- _What this task involves_
Rewrite the records below, changing "coordinate pair" to "number pair" wherever it occurs and leaving everything else as it is.

- _Material shown_
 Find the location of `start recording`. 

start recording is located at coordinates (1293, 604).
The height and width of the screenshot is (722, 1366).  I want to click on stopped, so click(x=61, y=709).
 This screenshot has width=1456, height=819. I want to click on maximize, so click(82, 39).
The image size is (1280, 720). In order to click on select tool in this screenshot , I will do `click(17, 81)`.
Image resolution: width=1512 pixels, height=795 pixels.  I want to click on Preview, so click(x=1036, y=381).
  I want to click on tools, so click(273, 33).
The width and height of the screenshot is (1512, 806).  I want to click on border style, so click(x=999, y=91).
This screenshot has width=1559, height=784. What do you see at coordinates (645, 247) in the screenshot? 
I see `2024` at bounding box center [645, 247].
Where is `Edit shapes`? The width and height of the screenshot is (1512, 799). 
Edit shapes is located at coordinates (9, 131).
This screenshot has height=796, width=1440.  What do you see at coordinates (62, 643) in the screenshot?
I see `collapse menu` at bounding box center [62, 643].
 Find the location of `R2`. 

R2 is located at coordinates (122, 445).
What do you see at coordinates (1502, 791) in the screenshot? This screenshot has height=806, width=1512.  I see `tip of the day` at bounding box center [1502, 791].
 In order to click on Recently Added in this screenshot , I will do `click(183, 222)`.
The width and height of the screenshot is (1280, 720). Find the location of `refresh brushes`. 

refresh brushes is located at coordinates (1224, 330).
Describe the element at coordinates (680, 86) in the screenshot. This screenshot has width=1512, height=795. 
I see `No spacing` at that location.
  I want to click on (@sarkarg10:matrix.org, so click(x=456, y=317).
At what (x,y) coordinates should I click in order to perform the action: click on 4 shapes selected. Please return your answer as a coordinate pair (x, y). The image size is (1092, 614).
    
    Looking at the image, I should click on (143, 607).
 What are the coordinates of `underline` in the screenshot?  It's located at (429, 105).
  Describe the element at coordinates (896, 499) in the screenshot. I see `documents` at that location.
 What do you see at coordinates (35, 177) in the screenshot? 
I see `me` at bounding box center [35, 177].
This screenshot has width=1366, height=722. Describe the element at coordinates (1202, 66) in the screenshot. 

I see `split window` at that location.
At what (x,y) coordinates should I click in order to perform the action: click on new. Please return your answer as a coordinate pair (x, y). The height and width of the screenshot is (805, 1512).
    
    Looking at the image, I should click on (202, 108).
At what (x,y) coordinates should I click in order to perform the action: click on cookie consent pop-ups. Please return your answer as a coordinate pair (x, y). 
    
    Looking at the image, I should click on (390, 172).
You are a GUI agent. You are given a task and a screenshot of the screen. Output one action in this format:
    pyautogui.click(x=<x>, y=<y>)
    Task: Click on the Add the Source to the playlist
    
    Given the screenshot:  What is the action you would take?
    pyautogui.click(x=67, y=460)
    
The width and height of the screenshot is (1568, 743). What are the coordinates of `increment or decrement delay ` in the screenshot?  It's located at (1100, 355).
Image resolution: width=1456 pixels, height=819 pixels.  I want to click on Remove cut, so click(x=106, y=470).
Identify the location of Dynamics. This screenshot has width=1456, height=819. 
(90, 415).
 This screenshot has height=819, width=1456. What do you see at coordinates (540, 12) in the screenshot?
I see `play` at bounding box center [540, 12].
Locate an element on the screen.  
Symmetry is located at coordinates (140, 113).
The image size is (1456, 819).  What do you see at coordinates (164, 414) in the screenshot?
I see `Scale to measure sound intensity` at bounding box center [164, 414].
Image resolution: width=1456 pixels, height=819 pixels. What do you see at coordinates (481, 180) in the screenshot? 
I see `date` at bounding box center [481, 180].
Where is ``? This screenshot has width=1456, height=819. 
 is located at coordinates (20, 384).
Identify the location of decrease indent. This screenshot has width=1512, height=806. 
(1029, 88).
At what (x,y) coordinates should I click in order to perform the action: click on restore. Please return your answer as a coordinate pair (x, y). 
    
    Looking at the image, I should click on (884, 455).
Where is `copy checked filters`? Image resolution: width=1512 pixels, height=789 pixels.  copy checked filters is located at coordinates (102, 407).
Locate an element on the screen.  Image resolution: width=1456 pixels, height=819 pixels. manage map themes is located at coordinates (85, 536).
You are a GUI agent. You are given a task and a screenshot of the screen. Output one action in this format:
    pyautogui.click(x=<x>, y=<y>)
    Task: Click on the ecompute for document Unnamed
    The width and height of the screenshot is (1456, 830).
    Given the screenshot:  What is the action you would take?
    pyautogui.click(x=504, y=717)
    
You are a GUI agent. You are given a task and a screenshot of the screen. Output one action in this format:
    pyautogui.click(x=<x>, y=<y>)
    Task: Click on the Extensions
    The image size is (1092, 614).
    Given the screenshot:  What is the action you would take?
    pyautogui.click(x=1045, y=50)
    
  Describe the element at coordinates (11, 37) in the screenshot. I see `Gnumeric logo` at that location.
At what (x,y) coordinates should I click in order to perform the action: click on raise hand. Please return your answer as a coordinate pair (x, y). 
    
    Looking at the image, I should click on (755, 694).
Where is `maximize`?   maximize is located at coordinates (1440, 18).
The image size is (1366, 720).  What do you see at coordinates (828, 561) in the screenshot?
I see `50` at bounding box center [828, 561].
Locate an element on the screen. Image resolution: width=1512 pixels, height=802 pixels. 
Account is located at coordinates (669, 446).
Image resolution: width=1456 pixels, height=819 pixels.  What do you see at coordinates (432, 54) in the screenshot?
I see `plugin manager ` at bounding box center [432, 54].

- _Expected answer_
 Find the location of `start recording`. 

start recording is located at coordinates (1293, 604).
The height and width of the screenshot is (722, 1366).  I want to click on stopped, so click(x=61, y=709).
 This screenshot has width=1456, height=819. I want to click on maximize, so click(82, 39).
The image size is (1280, 720). In order to click on select tool in this screenshot , I will do `click(17, 81)`.
Image resolution: width=1512 pixels, height=795 pixels.  I want to click on Preview, so click(x=1036, y=381).
  I want to click on tools, so click(273, 33).
The width and height of the screenshot is (1512, 806).  I want to click on border style, so click(x=999, y=91).
This screenshot has width=1559, height=784. What do you see at coordinates (645, 247) in the screenshot? 
I see `2024` at bounding box center [645, 247].
Where is `Edit shapes`? The width and height of the screenshot is (1512, 799). 
Edit shapes is located at coordinates (9, 131).
This screenshot has height=796, width=1440.  What do you see at coordinates (62, 643) in the screenshot?
I see `collapse menu` at bounding box center [62, 643].
 Find the location of `R2`. 

R2 is located at coordinates (122, 445).
What do you see at coordinates (1502, 791) in the screenshot? This screenshot has height=806, width=1512.  I see `tip of the day` at bounding box center [1502, 791].
 In order to click on Recently Added in this screenshot , I will do `click(183, 222)`.
The width and height of the screenshot is (1280, 720). Find the location of `refresh brushes`. 

refresh brushes is located at coordinates (1224, 330).
Describe the element at coordinates (680, 86) in the screenshot. This screenshot has width=1512, height=795. 
I see `No spacing` at that location.
  I want to click on (@sarkarg10:matrix.org, so click(x=456, y=317).
At what (x,y) coordinates should I click in order to perform the action: click on 4 shapes selected. Please return your answer as a number pair (x, y). The image size is (1092, 614).
    
    Looking at the image, I should click on (143, 607).
 What are the coordinates of `underline` in the screenshot?  It's located at (429, 105).
  Describe the element at coordinates (896, 499) in the screenshot. I see `documents` at that location.
 What do you see at coordinates (35, 177) in the screenshot? 
I see `me` at bounding box center [35, 177].
This screenshot has width=1366, height=722. Describe the element at coordinates (1202, 66) in the screenshot. 

I see `split window` at that location.
At what (x,y) coordinates should I click in order to perform the action: click on new. Please return your answer as a number pair (x, y). The height and width of the screenshot is (805, 1512).
    
    Looking at the image, I should click on (202, 108).
At what (x,y) coordinates should I click in order to perform the action: click on cookie consent pop-ups. Please return your answer as a number pair (x, y). 
    
    Looking at the image, I should click on (390, 172).
You are a GUI agent. You are given a task and a screenshot of the screen. Output one action in this format:
    pyautogui.click(x=<x>, y=<y>)
    Task: Click on the Add the Source to the playlist
    
    Given the screenshot:  What is the action you would take?
    pyautogui.click(x=67, y=460)
    
The width and height of the screenshot is (1568, 743). What are the coordinates of `increment or decrement delay ` in the screenshot?  It's located at (1100, 355).
Image resolution: width=1456 pixels, height=819 pixels.  I want to click on Remove cut, so click(x=106, y=470).
Identify the location of Dynamics. This screenshot has width=1456, height=819. 
(90, 415).
 This screenshot has height=819, width=1456. What do you see at coordinates (540, 12) in the screenshot?
I see `play` at bounding box center [540, 12].
Locate an element on the screen.  
Symmetry is located at coordinates (140, 113).
The image size is (1456, 819).  What do you see at coordinates (164, 414) in the screenshot?
I see `Scale to measure sound intensity` at bounding box center [164, 414].
Image resolution: width=1456 pixels, height=819 pixels. What do you see at coordinates (481, 180) in the screenshot? 
I see `date` at bounding box center [481, 180].
Where is ``? This screenshot has width=1456, height=819. 
 is located at coordinates (20, 384).
Identify the location of decrease indent. This screenshot has width=1512, height=806. 
(1029, 88).
At what (x,y) coordinates should I click in order to perform the action: click on restore. Please return your answer as a number pair (x, y). 
    
    Looking at the image, I should click on (884, 455).
Where is `copy checked filters`? Image resolution: width=1512 pixels, height=789 pixels.  copy checked filters is located at coordinates (102, 407).
Locate an element on the screen.  Image resolution: width=1456 pixels, height=819 pixels. manage map themes is located at coordinates (85, 536).
You are a GUI agent. You are given a task and a screenshot of the screen. Output one action in this format:
    pyautogui.click(x=<x>, y=<y>)
    Task: Click on the ecompute for document Unnamed
    The width and height of the screenshot is (1456, 830).
    Given the screenshot:  What is the action you would take?
    pyautogui.click(x=504, y=717)
    
You are a GUI agent. You are given a task and a screenshot of the screen. Output one action in this format:
    pyautogui.click(x=<x>, y=<y>)
    Task: Click on the Extensions
    The image size is (1092, 614).
    Given the screenshot:  What is the action you would take?
    pyautogui.click(x=1045, y=50)
    
  Describe the element at coordinates (11, 37) in the screenshot. I see `Gnumeric logo` at that location.
At what (x,y) coordinates should I click in order to perform the action: click on raise hand. Please return your answer as a number pair (x, y). 
    
    Looking at the image, I should click on (755, 694).
Where is `maximize`?   maximize is located at coordinates (1440, 18).
The image size is (1366, 720).  What do you see at coordinates (828, 561) in the screenshot?
I see `50` at bounding box center [828, 561].
Locate an element on the screen. Image resolution: width=1512 pixels, height=802 pixels. 
Account is located at coordinates (669, 446).
Image resolution: width=1456 pixels, height=819 pixels.  What do you see at coordinates (432, 54) in the screenshot?
I see `plugin manager ` at bounding box center [432, 54].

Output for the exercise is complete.